• [문제]: 아래 줄들에 나오는 "Where should I click to" 부분을 모두 "Where do I click to" 표현으로 바꿔서 다시 적어 주세요. 그 밖의 내용은 한 글자도 고치지 않습니다.

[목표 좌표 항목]
>>>

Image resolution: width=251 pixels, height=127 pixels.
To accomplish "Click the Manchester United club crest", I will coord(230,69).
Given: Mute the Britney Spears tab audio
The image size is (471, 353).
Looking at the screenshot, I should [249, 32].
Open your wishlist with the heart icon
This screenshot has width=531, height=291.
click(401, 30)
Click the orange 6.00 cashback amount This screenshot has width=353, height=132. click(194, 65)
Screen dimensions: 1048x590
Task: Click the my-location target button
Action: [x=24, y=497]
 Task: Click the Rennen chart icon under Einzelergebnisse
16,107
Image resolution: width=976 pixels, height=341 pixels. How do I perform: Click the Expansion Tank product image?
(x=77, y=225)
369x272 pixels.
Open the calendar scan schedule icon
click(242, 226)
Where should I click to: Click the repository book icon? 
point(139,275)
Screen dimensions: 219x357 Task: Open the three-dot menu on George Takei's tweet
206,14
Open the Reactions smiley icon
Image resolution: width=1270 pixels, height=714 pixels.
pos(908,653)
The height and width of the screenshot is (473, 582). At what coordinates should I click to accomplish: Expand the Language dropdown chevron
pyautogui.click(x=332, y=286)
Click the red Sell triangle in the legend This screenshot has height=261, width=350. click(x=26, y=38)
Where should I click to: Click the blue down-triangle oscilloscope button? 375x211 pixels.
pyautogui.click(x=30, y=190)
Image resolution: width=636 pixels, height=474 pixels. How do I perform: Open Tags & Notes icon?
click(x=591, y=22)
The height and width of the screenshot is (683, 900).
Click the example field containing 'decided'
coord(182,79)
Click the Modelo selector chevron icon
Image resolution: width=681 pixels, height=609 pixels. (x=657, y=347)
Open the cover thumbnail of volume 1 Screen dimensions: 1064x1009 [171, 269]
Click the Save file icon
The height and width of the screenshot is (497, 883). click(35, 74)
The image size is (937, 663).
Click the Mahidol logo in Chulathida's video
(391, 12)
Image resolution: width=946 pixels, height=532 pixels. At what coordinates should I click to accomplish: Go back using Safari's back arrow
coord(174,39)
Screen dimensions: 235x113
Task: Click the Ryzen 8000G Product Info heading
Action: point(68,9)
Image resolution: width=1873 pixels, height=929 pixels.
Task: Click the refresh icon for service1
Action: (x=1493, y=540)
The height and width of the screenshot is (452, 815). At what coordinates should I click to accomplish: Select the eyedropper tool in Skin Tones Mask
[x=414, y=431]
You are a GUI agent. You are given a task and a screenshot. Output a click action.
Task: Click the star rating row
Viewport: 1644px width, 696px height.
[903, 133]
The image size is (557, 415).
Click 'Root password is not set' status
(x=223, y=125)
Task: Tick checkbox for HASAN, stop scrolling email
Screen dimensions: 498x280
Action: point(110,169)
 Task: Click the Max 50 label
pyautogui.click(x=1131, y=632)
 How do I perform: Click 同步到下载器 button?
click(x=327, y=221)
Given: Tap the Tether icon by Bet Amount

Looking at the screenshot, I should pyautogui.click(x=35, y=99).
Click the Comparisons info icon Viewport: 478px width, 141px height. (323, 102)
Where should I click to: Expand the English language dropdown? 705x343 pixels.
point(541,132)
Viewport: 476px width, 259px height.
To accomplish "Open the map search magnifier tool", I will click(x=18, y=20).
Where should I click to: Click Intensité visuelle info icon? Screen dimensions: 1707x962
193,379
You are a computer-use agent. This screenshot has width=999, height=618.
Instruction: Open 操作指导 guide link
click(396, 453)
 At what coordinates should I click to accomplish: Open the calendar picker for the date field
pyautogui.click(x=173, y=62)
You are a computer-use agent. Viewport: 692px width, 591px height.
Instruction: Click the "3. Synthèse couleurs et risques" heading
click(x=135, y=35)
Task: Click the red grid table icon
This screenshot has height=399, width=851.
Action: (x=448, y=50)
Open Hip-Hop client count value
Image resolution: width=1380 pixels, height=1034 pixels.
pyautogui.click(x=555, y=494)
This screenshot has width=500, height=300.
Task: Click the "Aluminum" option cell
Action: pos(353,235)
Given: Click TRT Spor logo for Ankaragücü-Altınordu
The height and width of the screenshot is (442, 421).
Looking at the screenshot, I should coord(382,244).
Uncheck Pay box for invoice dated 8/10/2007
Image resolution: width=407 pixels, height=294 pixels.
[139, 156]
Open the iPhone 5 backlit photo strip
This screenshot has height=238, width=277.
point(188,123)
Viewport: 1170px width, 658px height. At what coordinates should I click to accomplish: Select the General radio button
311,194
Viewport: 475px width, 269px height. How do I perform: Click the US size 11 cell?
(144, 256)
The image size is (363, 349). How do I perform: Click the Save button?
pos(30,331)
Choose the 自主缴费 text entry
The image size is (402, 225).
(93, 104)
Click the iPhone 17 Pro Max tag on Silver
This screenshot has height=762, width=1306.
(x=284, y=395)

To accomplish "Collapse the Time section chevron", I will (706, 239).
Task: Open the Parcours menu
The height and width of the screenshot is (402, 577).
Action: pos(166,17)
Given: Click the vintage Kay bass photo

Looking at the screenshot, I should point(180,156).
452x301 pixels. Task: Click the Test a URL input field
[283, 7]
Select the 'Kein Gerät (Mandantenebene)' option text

<<<

• [정답]:
Image resolution: width=251 pixels, height=127 pixels.
To accomplish "Click the Manchester United club crest", I will coord(230,69).
Given: Mute the Britney Spears tab audio
The image size is (471, 353).
Looking at the screenshot, I should [249, 32].
Open your wishlist with the heart icon
This screenshot has width=531, height=291.
click(401, 30)
Click the orange 6.00 cashback amount This screenshot has width=353, height=132. click(194, 65)
Screen dimensions: 1048x590
Task: Click the my-location target button
Action: [x=24, y=497]
 Task: Click the Rennen chart icon under Einzelergebnisse
16,107
Image resolution: width=976 pixels, height=341 pixels. How do I perform: Click the Expansion Tank product image?
(x=77, y=225)
369x272 pixels.
Open the calendar scan schedule icon
click(242, 226)
Where do I click to: Click the repository book icon? 
point(139,275)
Screen dimensions: 219x357 Task: Open the three-dot menu on George Takei's tweet
206,14
Open the Reactions smiley icon
Image resolution: width=1270 pixels, height=714 pixels.
pos(908,653)
The height and width of the screenshot is (473, 582). At what coordinates should I click to accomplish: Expand the Language dropdown chevron
pyautogui.click(x=332, y=286)
Click the red Sell triangle in the legend This screenshot has height=261, width=350. click(x=26, y=38)
Where do I click to: Click the blue down-triangle oscilloscope button? 375x211 pixels.
pyautogui.click(x=30, y=190)
Image resolution: width=636 pixels, height=474 pixels. How do I perform: Open Tags & Notes icon?
click(x=591, y=22)
The height and width of the screenshot is (683, 900).
Click the example field containing 'decided'
coord(182,79)
Click the Modelo selector chevron icon
Image resolution: width=681 pixels, height=609 pixels. (x=657, y=347)
Open the cover thumbnail of volume 1 Screen dimensions: 1064x1009 [171, 269]
Click the Save file icon
The height and width of the screenshot is (497, 883). click(35, 74)
The image size is (937, 663).
Click the Mahidol logo in Chulathida's video
(391, 12)
Image resolution: width=946 pixels, height=532 pixels. At what coordinates should I click to accomplish: Go back using Safari's back arrow
coord(174,39)
Screen dimensions: 235x113
Task: Click the Ryzen 8000G Product Info heading
Action: point(68,9)
Image resolution: width=1873 pixels, height=929 pixels.
Task: Click the refresh icon for service1
Action: (x=1493, y=540)
The height and width of the screenshot is (452, 815). At what coordinates should I click to accomplish: Select the eyedropper tool in Skin Tones Mask
[x=414, y=431]
You are a GUI agent. You are given a task and a screenshot. Output a click action.
Task: Click the star rating row
Viewport: 1644px width, 696px height.
[903, 133]
The image size is (557, 415).
Click 'Root password is not set' status
(x=223, y=125)
Task: Tick checkbox for HASAN, stop scrolling email
Screen dimensions: 498x280
Action: point(110,169)
 Task: Click the Max 50 label
pyautogui.click(x=1131, y=632)
 How do I perform: Click 同步到下载器 button?
click(x=327, y=221)
Given: Tap the Tether icon by Bet Amount

Looking at the screenshot, I should pyautogui.click(x=35, y=99).
Click the Comparisons info icon Viewport: 478px width, 141px height. (323, 102)
Where do I click to: Expand the English language dropdown? 705x343 pixels.
point(541,132)
Viewport: 476px width, 259px height.
To accomplish "Open the map search magnifier tool", I will click(x=18, y=20).
Where do I click to: Click Intensité visuelle info icon? Screen dimensions: 1707x962
193,379
You are a computer-use agent. This screenshot has width=999, height=618.
Instruction: Open 操作指导 guide link
click(396, 453)
 At what coordinates should I click to accomplish: Open the calendar picker for the date field
pyautogui.click(x=173, y=62)
You are a computer-use agent. Viewport: 692px width, 591px height.
Instruction: Click the "3. Synthèse couleurs et risques" heading
click(x=135, y=35)
Task: Click the red grid table icon
This screenshot has height=399, width=851.
Action: (x=448, y=50)
Open Hip-Hop client count value
Image resolution: width=1380 pixels, height=1034 pixels.
pyautogui.click(x=555, y=494)
This screenshot has width=500, height=300.
Task: Click the "Aluminum" option cell
Action: pos(353,235)
Given: Click TRT Spor logo for Ankaragücü-Altınordu
The height and width of the screenshot is (442, 421).
Looking at the screenshot, I should coord(382,244).
Uncheck Pay box for invoice dated 8/10/2007
Image resolution: width=407 pixels, height=294 pixels.
[139, 156]
Open the iPhone 5 backlit photo strip
This screenshot has height=238, width=277.
point(188,123)
Viewport: 1170px width, 658px height. At what coordinates should I click to accomplish: Select the General radio button
311,194
Viewport: 475px width, 269px height. How do I perform: Click the US size 11 cell?
(144, 256)
The image size is (363, 349). How do I perform: Click the Save button?
pos(30,331)
Choose the 自主缴费 text entry
The image size is (402, 225).
(93, 104)
Click the iPhone 17 Pro Max tag on Silver
This screenshot has height=762, width=1306.
(x=284, y=395)

To accomplish "Collapse the Time section chevron", I will (706, 239).
Task: Open the Parcours menu
The height and width of the screenshot is (402, 577).
Action: pos(166,17)
Given: Click the vintage Kay bass photo

Looking at the screenshot, I should point(180,156).
452x301 pixels. Task: Click the Test a URL input field
[283, 7]
Select the 'Kein Gerät (Mandantenebene)' option text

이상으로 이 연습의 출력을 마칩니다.